Par acte du 2 janvier 2026, M. [W] a fait délivrer à la société Oscarbnb un commandement de payer la somme de 10.231,80 euros en principal, visant la clause résolutoire stipulée au contrat de bail.
Se prévalant de l’acquisition de la clause résolutoire, M. [V] [W] a, par acte du 10 février 2026, assigné la société Oscarbnb devant le président du tribunal judiciaire de Paris, statuant en référé, aux fins de voir :
— constater l’acquisition de la clause résolutoire du bail à compter du 2 février 2026 et ordonner l’expulsion de la défenderesse ainsi que celle de tous occupants de son chef des lieux loués, avec le concours de la force publique si besoin est ;
— condamner la défenderesse au paiement de la somme provisionnelle de 14.681,80 euros en deniers ou quittances au titre des loyers, charges et indemnités d’occupation dus au 6 février 2026 inclus, avec intérêts au taux contractuel à compter de l’assignation et capitalisation de ces intérêts conformément aux dispositions de l’article 1343-2 du code civil ;
— condamner la défenderesse au paiement d’une indemnité d’occupation provisionnelle égale au montant du loyer mensuel conventionnel augmenté des charges et accessoires à compter du 2 février 2026 et jusqu’à la libération effective des lieux ;
— condamner la défenderesse au paiement de la somme de 2.500 euros au titre des dispositions de l’article 700 du code de procédure civile ainsi qu’aux entiers dépens, dont le coût du commandement de payer et des états d’endettement.
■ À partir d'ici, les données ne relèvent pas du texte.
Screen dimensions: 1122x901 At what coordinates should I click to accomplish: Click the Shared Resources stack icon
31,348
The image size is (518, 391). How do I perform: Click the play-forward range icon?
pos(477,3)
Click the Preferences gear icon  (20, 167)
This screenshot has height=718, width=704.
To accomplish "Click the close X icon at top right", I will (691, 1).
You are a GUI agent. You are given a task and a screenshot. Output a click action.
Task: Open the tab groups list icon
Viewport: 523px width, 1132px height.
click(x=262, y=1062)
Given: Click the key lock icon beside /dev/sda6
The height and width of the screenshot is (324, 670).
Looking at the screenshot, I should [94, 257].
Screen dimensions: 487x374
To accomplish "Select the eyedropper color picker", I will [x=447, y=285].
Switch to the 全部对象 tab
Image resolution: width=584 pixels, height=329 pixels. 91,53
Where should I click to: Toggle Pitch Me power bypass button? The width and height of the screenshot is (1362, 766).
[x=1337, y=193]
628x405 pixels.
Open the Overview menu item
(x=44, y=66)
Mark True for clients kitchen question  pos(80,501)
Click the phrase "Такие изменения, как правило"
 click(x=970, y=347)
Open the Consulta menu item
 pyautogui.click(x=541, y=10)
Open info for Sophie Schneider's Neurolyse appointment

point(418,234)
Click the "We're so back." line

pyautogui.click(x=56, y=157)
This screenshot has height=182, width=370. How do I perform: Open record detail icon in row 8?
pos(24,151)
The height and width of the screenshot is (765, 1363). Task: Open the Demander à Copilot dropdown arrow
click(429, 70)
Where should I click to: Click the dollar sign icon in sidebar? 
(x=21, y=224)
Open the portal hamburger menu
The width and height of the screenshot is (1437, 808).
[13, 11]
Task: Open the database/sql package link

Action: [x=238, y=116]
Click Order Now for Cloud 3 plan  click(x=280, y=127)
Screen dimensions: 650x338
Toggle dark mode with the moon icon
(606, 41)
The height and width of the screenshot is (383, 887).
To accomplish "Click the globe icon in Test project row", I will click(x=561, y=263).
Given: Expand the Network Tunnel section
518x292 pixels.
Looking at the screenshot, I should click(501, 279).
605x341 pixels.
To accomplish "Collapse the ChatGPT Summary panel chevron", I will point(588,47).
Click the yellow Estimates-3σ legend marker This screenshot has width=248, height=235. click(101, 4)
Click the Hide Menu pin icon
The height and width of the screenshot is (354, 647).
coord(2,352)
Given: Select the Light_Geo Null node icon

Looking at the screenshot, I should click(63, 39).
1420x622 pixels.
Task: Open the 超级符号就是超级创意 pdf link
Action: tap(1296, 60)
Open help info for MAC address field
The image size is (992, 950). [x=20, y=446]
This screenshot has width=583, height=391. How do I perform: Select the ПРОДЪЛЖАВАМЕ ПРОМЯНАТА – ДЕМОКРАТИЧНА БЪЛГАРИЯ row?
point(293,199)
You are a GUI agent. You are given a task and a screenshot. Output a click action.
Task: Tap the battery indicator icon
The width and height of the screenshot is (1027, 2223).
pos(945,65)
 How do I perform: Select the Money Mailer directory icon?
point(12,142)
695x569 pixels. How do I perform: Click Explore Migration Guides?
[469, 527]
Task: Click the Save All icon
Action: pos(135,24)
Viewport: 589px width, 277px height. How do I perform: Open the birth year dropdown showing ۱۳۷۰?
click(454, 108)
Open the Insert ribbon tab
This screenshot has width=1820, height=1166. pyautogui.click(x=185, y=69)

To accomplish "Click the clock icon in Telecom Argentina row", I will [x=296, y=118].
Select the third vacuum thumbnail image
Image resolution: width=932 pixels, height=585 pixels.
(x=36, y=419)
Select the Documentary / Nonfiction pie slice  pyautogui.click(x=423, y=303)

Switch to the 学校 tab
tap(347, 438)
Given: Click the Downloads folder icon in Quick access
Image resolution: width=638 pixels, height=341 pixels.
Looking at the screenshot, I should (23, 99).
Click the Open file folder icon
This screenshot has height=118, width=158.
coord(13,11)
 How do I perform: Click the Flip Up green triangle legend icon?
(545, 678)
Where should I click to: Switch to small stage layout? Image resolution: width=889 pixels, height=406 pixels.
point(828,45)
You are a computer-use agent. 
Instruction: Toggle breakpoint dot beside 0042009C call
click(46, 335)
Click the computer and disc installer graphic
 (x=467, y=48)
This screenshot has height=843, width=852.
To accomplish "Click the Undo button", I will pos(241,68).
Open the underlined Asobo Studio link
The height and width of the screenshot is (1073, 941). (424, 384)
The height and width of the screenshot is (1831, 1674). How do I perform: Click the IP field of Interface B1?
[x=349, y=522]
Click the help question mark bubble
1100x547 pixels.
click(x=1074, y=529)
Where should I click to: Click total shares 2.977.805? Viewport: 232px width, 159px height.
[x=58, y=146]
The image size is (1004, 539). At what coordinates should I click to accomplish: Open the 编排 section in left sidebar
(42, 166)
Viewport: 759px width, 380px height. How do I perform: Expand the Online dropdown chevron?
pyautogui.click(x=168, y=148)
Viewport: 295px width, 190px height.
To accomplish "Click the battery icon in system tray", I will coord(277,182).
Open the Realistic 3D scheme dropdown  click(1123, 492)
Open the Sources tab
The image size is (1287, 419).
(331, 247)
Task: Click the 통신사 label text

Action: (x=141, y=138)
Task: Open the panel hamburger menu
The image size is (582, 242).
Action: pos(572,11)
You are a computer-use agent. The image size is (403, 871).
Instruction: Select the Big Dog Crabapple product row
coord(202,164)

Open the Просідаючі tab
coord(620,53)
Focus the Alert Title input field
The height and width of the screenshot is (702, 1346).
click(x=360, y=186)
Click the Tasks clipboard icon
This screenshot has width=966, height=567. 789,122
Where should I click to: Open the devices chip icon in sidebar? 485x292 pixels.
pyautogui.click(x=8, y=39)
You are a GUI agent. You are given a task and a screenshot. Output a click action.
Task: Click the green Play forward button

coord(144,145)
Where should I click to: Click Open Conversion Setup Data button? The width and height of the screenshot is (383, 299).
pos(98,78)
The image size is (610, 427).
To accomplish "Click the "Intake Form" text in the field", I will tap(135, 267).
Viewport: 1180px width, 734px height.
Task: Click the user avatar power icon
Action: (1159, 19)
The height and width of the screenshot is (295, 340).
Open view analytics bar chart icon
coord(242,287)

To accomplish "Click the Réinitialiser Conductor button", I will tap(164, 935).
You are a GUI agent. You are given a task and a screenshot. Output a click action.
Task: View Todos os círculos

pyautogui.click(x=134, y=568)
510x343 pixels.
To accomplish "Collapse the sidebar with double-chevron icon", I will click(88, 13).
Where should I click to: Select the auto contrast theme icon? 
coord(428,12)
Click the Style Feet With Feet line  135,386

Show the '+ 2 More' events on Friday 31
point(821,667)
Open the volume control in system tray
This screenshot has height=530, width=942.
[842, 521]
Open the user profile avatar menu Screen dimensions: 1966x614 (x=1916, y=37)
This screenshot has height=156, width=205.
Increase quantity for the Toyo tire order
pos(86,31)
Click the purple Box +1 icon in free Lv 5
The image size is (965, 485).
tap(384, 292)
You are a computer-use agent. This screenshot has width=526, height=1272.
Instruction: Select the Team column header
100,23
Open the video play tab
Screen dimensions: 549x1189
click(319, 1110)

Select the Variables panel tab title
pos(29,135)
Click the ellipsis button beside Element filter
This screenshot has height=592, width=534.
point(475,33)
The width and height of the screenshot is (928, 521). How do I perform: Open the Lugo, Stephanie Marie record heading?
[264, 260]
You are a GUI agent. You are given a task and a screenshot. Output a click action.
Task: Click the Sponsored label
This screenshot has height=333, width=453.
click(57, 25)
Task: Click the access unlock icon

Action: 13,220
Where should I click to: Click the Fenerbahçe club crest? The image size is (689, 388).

A l’audience du 15 avril 2026, le demandeur maintient ses demandes dans les termes de son assignation.
La défenderesse, régulièrement assignée à personne morale, n’est pas représentée.
Conformément aux dispositions des articles 455 et 446-1 du code de procédure civile, il est renvoyé à l’acte introductif d’instance pour un plus ample exposé des faits, de la procédure et des moyens.
MOTIFS
Sur la demande de constat de l’acquisition de la clause résolutoire du bail
Aux termes de l’article 835 du code de procédure civile, le président du tribunal judiciaire peut toujours, même en présence d’une contestation sérieuse, prescrire en référé les mesures conservatoires ou de remise en état qui s’imposent, soit pour prévenir un dommage imminent, soit pour faire cesser un trouble manifestement illicite ; dans les cas où l’existence de l’obligation n’est pas sérieusement contestable, il peut accorder une provision au créancier ou ordonner l’exécution de l’obligation même s’il s’agit d’une obligation de faire.
En application de ce texte, il entre dans les pouvoirs du juge des référés, même en l’absence d’urgence, de constater la résiliation de plein droit d’un contrat de bail en application d’une clause résolutoire lorsque celle-ci est mise en œuvre régulièrement, en l’absence de toute contestation sérieuse de la validité de cette clause, et, par suite, d’ordonner l’expulsion de l’occupant, dont l’obligation de libérer les lieux n’est pas sérieusement contestable. En outre, le maintien de l’occupant dans les lieux sans droit ni titre par suite du constat de la résiliation du bail constitue un trouble manifestement illicite qu’il appartient au juge des référés de faire cesser.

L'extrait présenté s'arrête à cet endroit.